AI Experts In High Demand
An anonymous reader writes: The field of artificial intelligence is getting hotter by the moment as Google, Facebook, Amazon, Microsoft and other tech companies snap up experts and pour funding into university research. Commercial uses for AI are still limited. Predictive text and Siri, the iPhone's voice-recognition feature, are early manifestations. But AI's potential has exploded as the cost of computing power drops and as the ability to collect and process data soars. Big tech companies like Facebook and Google now vacuum up the huge amount of data that needs to be processed to help machines make "intelligent" decisions. The relationship between tech giants and academia can be difficult to navigate. Some faculty members complain tech companies aren't doing enough in the many collaborative efforts now under way. One big gripe: Companies aren't willing to share the vast data they are able to collect.
Getting a job with AI is still limited. Companies don't trust it. Spooky sounding tech scares managers and business decision makers.
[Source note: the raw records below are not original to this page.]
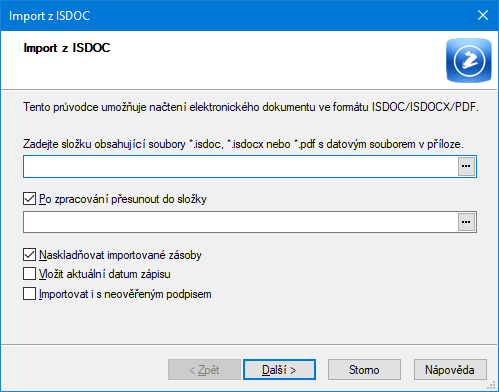Screen dimensions: 499x392
Task: Open browse dialog for move-to folder
Action: coord(466,222)
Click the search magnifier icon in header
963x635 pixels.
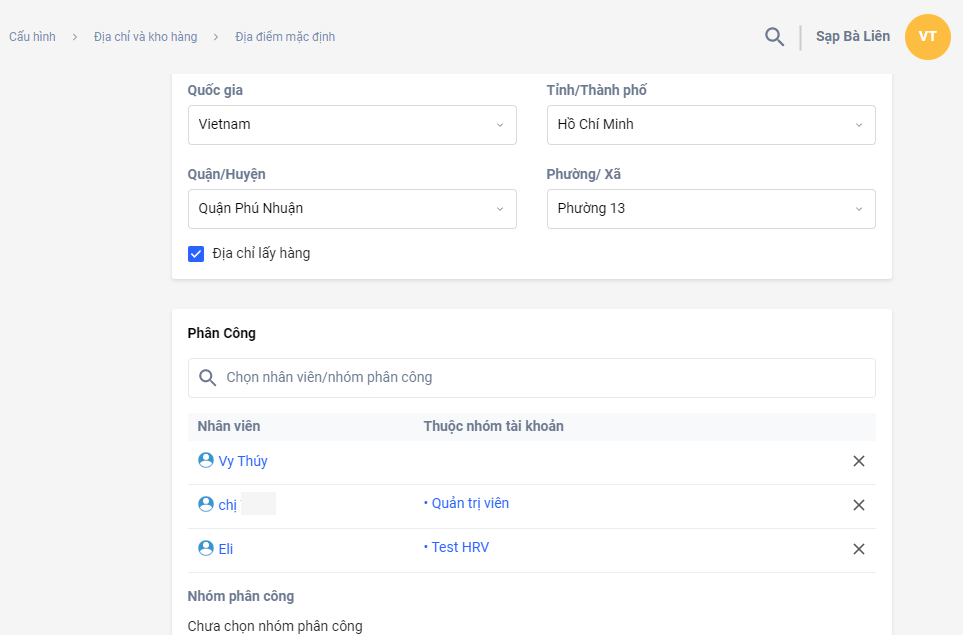coord(774,37)
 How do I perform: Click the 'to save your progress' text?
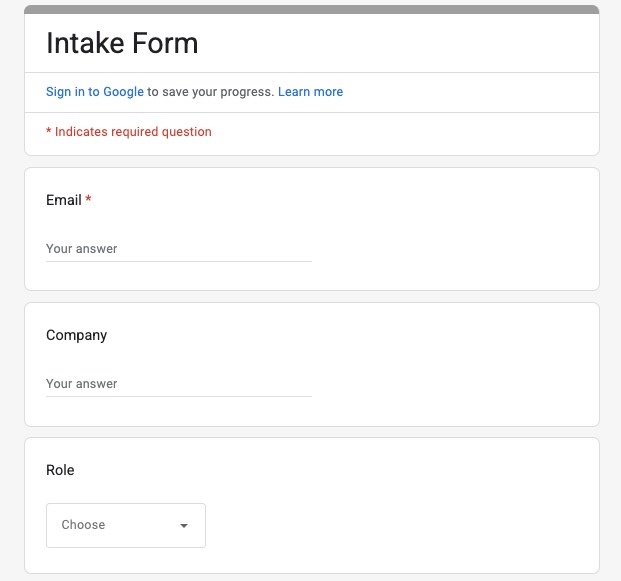pos(210,92)
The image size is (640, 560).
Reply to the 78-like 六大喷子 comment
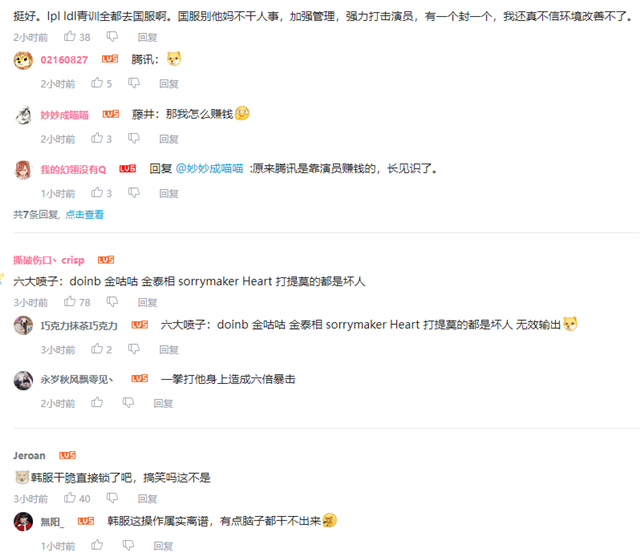click(x=147, y=302)
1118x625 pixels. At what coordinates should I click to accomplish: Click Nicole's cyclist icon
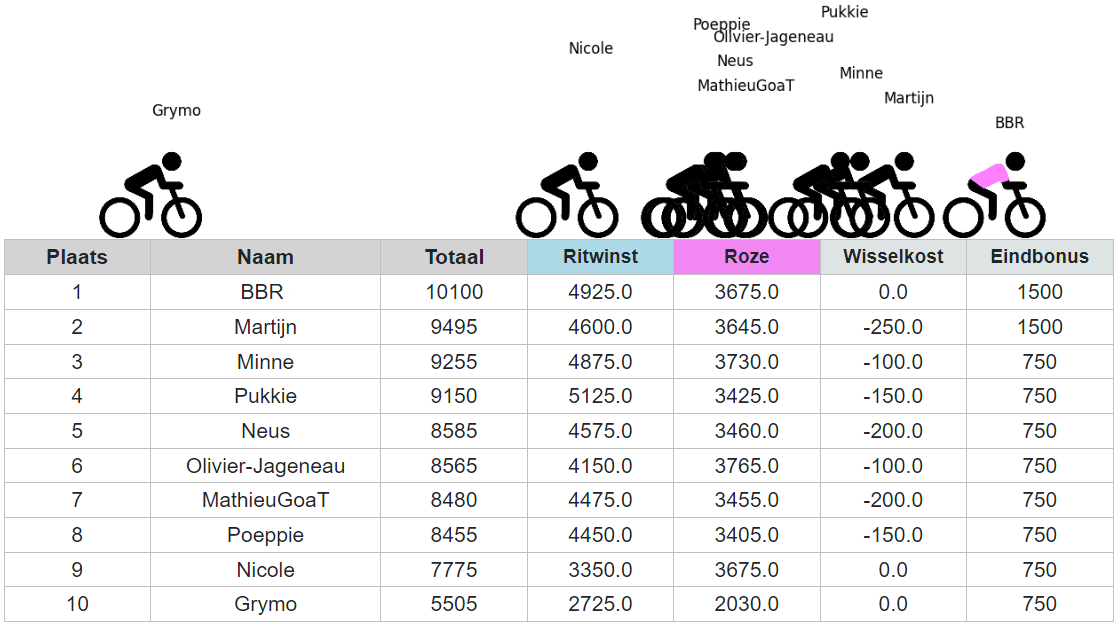click(567, 195)
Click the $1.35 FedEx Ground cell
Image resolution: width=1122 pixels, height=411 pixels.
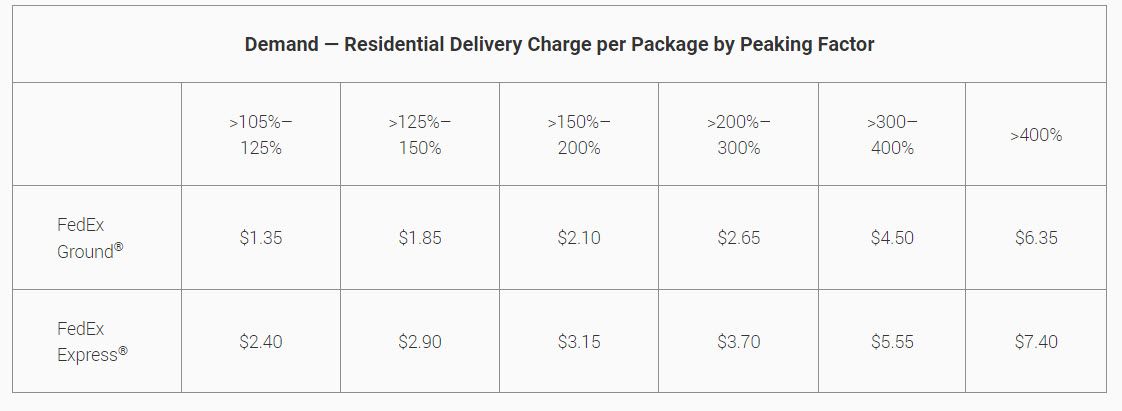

Better off calling it a statistic driven predictor
That's like throwing money away!
“He’s not deformed, he’s just drunk!”
... the companies are actually willing to look beyond H1B visa holders and low wages. If they're not yet ready to pay what a real expert costs, they're not really in high demand.
It's a series of complex rules with some pattern recognition, it's not fucking AI.
*explains how cognition in human brain works*
to help machines make "intelligent" decisions
IMHO, AI is more than just a way to profit off of individual consumers' weaknesses.
I, and probably a lot of other people out there, would be very interested in knowing how to create a 'vacuum' program that could know it all. This power would be abused within months after creation, but at least it would be in the hands of the people, not in some giant's arms, so abuse wouldn't span too far.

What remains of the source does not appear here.